Sharon Needles blasts Katy Perry, mainstream pop industry: 'They use drag queens as puppets'
RuPaul’s Drag Race Season 4 winner Sharon Needles, the queen of darkness, is sitting at Yahoo Music in the glorious Joan Crawford drag from her buzzy new video for “Battle Axe,” the title track off her third album of “audio nihilism,” released just in time for Halloween. The video, which also stars her Drag Race nemesis turned good friend Phi Phi O’Hara in a hilarious Dynasty-spoofing catfight scene, is one of the best of the year, but when we joke that it ought to be up for some MTV Video Music Award nominations, Needles quips frankly, “Yeah, I’m not going to get a VMA. The VMAs will use drag queens as puppets.
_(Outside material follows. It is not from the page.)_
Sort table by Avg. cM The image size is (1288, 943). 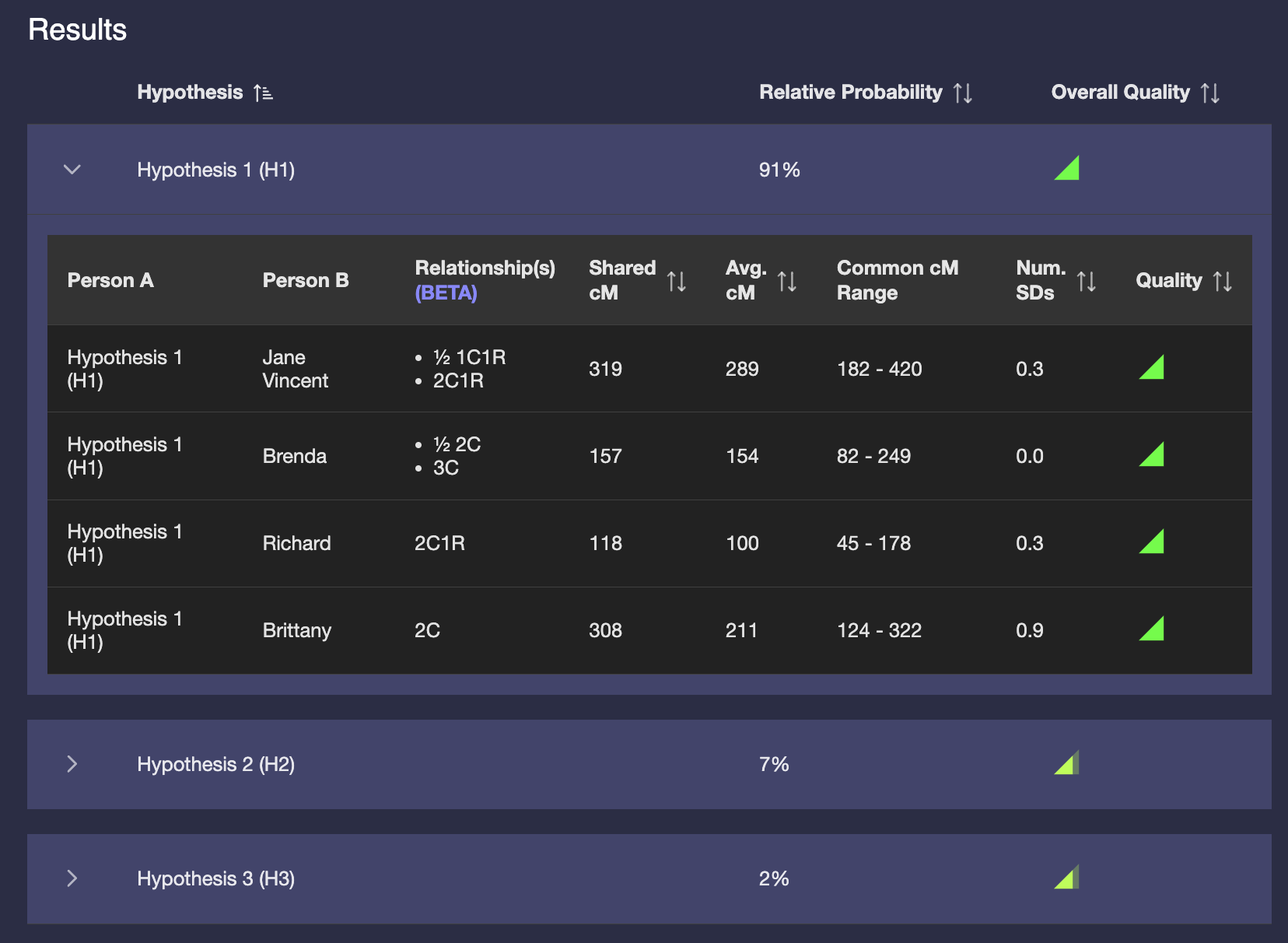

They’ll use us as decoration. … I’m sure lots of millionaire, million-hit artists will pander to gay and trans culture, because we’re ‘cool.’”
Needles may be referring to last year’s VMAs, when the Drag Race All-Stars 2 cast walked MTV’s red carpet dressed in different iconic VMA fashions, or the VMAs from two years ago, when host Miley Cyrus closed the show with a cast of 30 Drag Race contestants. But Needles clarifies that she has less of a problem with the ceremony’s 2015 host than with Katy Perry, who handled 2017 VMA emcee duties and also performed with drag queens on Saturday Night Live this year.
“I think Miley’s more of an ally than, say, Katy Perry, who most definitely panders to the gay community,” says Needles, quoting some of what she thinks are Perry’s more offensive lyrics. “‘I kissed a girl and I liked it.’ ‘You’re so gay.’ I mean, the somewhat problematic ways she speaks about the gay community, and people with mental illness, just totally turns me off.”
Drag queens, and Drag Race alumni in particular, have become MTV regulars thanks to their appearances in music videos by everyone from pop divas Lady Gaga, Kesha, and Little Mix to indie-rockers Spiritualized and Jack White. But Needles is disappointed that’s it still so difficult for musically inclined queens like herself, Jinkx Monsoon, Alaska, Courtney Act, and Adore Delano — all of whom have released albums of original material — to break into the pop mainstream.
“It’s like, ‘Oh, great, drag queens can excel!’ — but then the ceiling is so low. You’re only allowed on the first floor; you’re not allowed to go play with the big boys upstairs. Even RuPaul, who’s a massive success, has been limited to where her music career can take her. … It’s still going to be a white man’s world for much, much longer.
“I think the reason people are propping up drag queens is because it’s popular with the fans that identify with them, so we’re great for marketing. We’re not allowed to be the Christmas tree, we’re just allowed to be the decorations, and I still think we’re looked at as clowns by a majority of the society. I’m not saying that we’re not clowns, but I think everyone [should have] the opportunity to try and succeed as high as they can in the entertainment industry.”
That being said, Needles realizes that fame is a double-edged sword, and she has struggled with being in the spotlight since winning what was arguably Drag Race’s most game-changing season.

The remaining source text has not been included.